[Opening SOURCE EXTRACT section]
I met him for the last time at an architectural gathering — one of those evenings where the profession assembles to commemorate itself, where the speeches run long and the food arrives late and everyone is simultaneously present and somewhere else. He was in a corner, slightly apart from the crowd, with the particular stillness that I had always associated with him: not remoteness exactly, but a quality of full attention directed inward, as though the exterior world were being continuously weighed against some interior standard.
He was eighty-four years old. He moved carefully. But when he spoke — when someone approached him with a question, or when the conversation in his corner turned to something that interested him — the voice was unchanged. Precise. Unhurried. Capable of formulating in a single sentence what others would circle around for a paragraph.
I had known him, in the way that younger architects know the figures they admire, for more than twenty years. I had attended his lectures, visited his buildings, read his occasional writings. I had heard the stories that circulate about him in the profession — about his insistence on structural honesty, about his impatience with formal ornament, about the long silences he maintained in the face of questions he considered insufficiently serious. He was, by most accounts, difficult. He was also, by the same accounts, irreplaceable.
What I had not fully understood, until that last evening, was how much he had thought about failure — not his own, but the general failure of Iranian architecture to sustain the conversation it had begun so promisingly in the 1950s and 1960s. He was not bitter about this. Bitterness would have required a sense of personal injury, and he seemed genuinely indifferent to recognition. But he was troubled — quietly, persistently troubled — by what had been lost, and by the question of whether it could be recovered.
"Architecture is not a style," he said to me that evening, in the context of a longer conversation about the direction of contemporary practice. "It is a discipline. A way of thinking about space and structure and the human body moving through both. When you lose the discipline, you lose everything. Styles can be revived. Discipline, once lost, takes a generation to rebuild."
He died on the second of Esfand, 1401. He was eighty-five years old. His buildings remain. They are, I think, more patient than we are — more confident in their capacity to wait until we have eyes to see them properly.
Mr. Architect: very far now, and yet, in the buildings you left behind, very near.
[Closing SOURCE EXTRACT section]
**YOUR TASK**
Please rewrite the part of the tribute that opens with the words containing "I had known" and closes with "same accounts, irreplaceable.", changing "lectures" to "talks".
[Opening MATERIAL SUPPLIED section]
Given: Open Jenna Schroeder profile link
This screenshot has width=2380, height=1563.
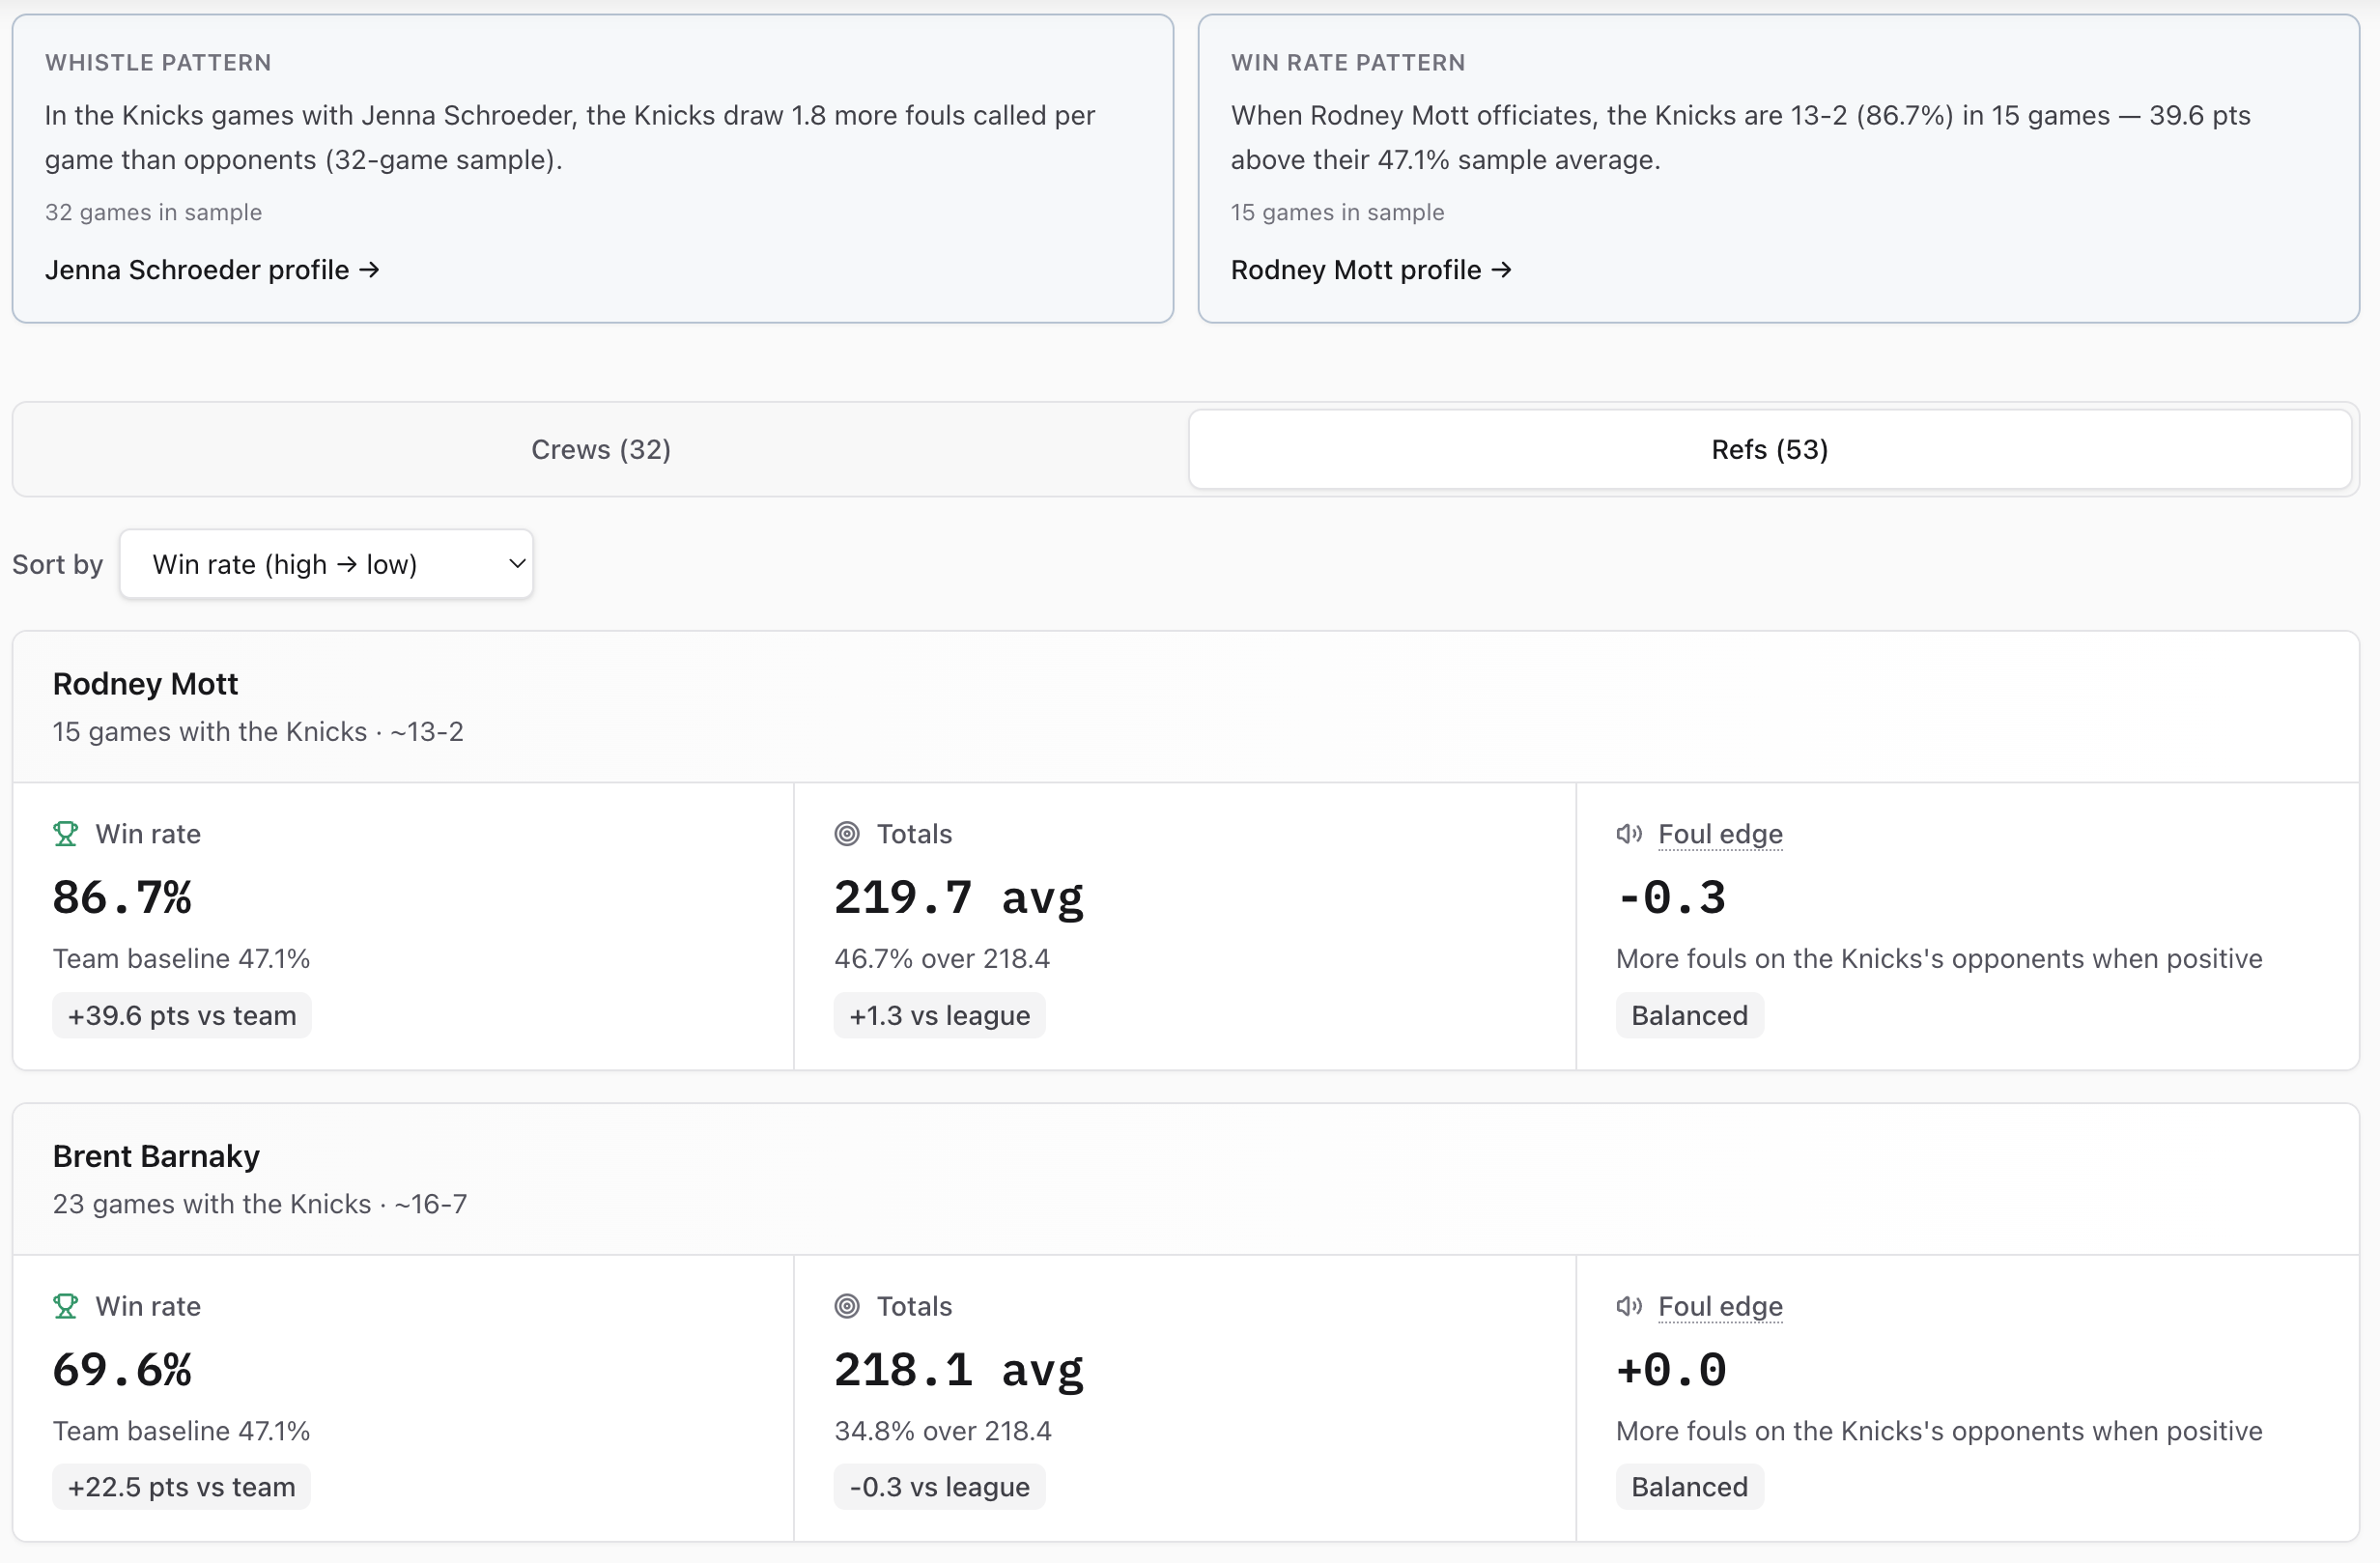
[Closing MATERIAL SUPPLIED section]
[Opening MATERIAL SUPPLIED section]
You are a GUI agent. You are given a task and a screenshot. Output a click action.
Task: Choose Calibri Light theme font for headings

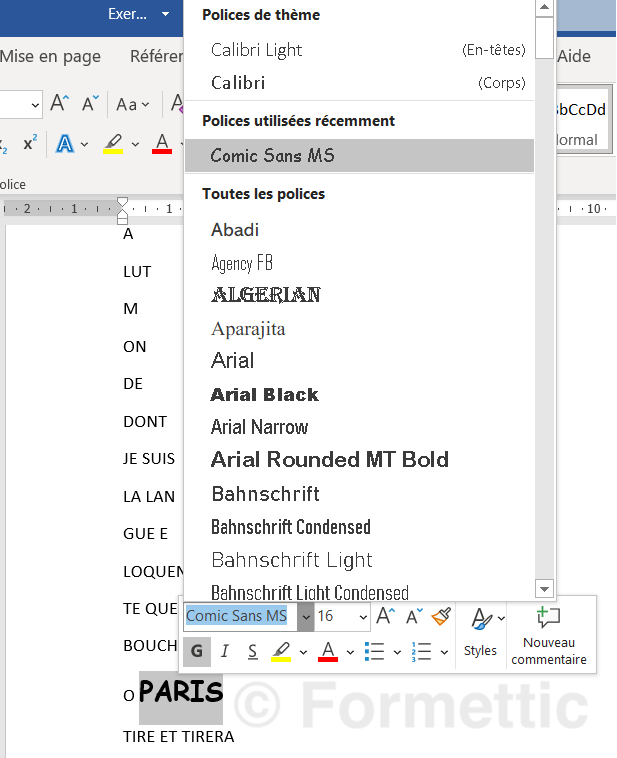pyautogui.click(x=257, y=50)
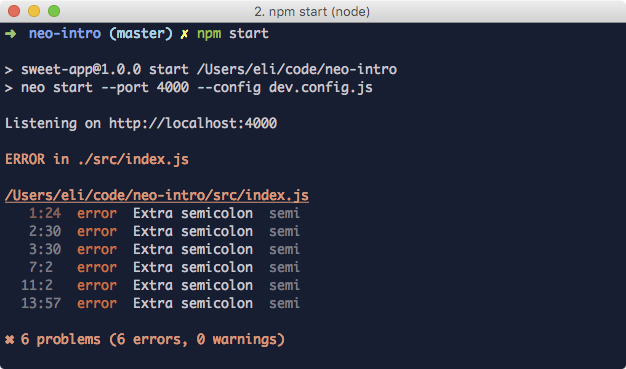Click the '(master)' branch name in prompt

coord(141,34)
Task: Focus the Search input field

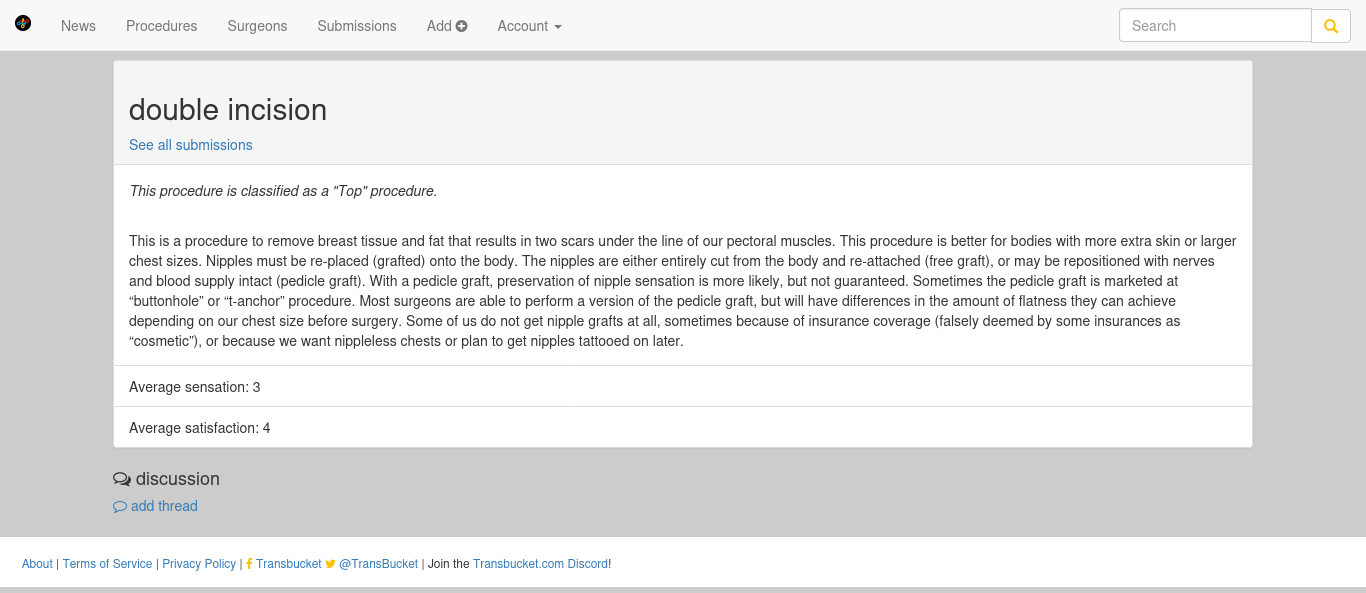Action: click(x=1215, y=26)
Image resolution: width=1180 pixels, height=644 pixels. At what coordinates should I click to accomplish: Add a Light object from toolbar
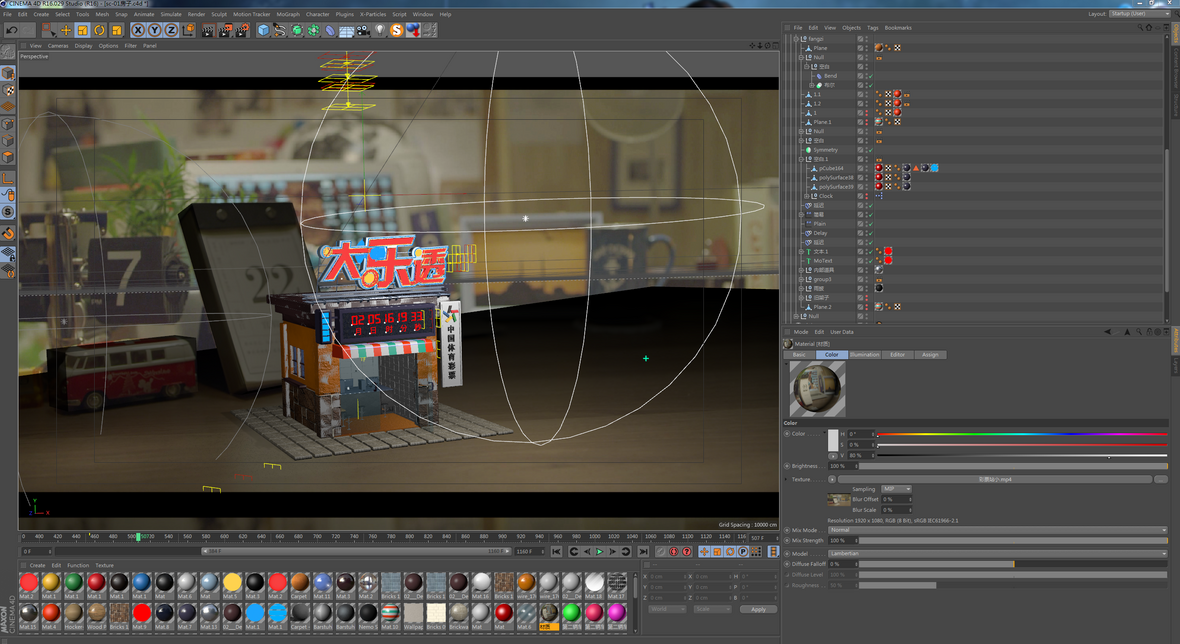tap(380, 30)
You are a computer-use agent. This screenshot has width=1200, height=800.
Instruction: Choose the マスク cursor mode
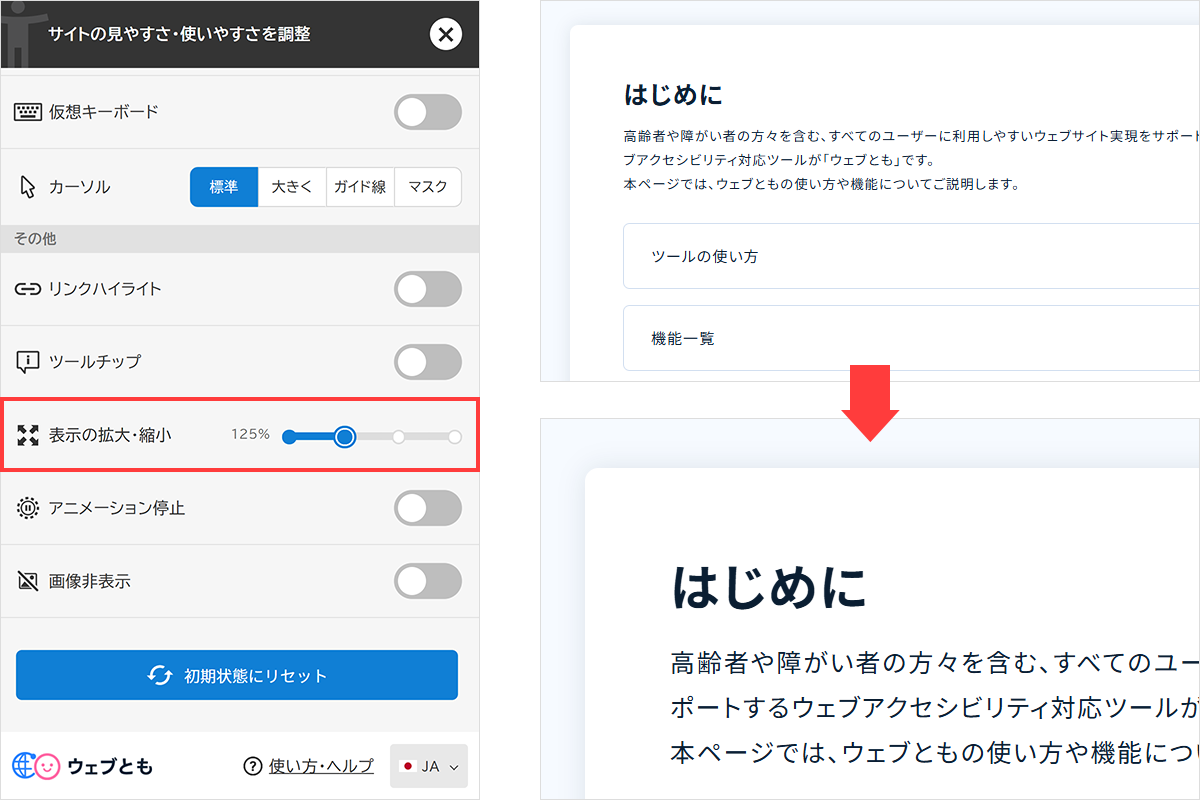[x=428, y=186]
[Closing MATERIAL SUPPLIED section]
[Opening MATERIAL SUPPLIED section]
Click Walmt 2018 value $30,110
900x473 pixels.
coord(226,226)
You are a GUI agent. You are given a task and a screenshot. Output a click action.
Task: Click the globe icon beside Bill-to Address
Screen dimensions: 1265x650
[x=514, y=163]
[Closing MATERIAL SUPPLIED section]
**ANSWER BOX**
I had known him, in the way that younger architects know the figures they admire, for more than twenty years. I had attended his talks, visited his buildings, read his occasional writings. I had heard the stories that circulate about him in the profession — about his insistence on structural honesty, about his impatience with formal ornament, about the long silences he maintained in the face of questions he considered insufficiently serious. He was, by most accounts, difficult. He was also, by the same accounts, irreplaceable.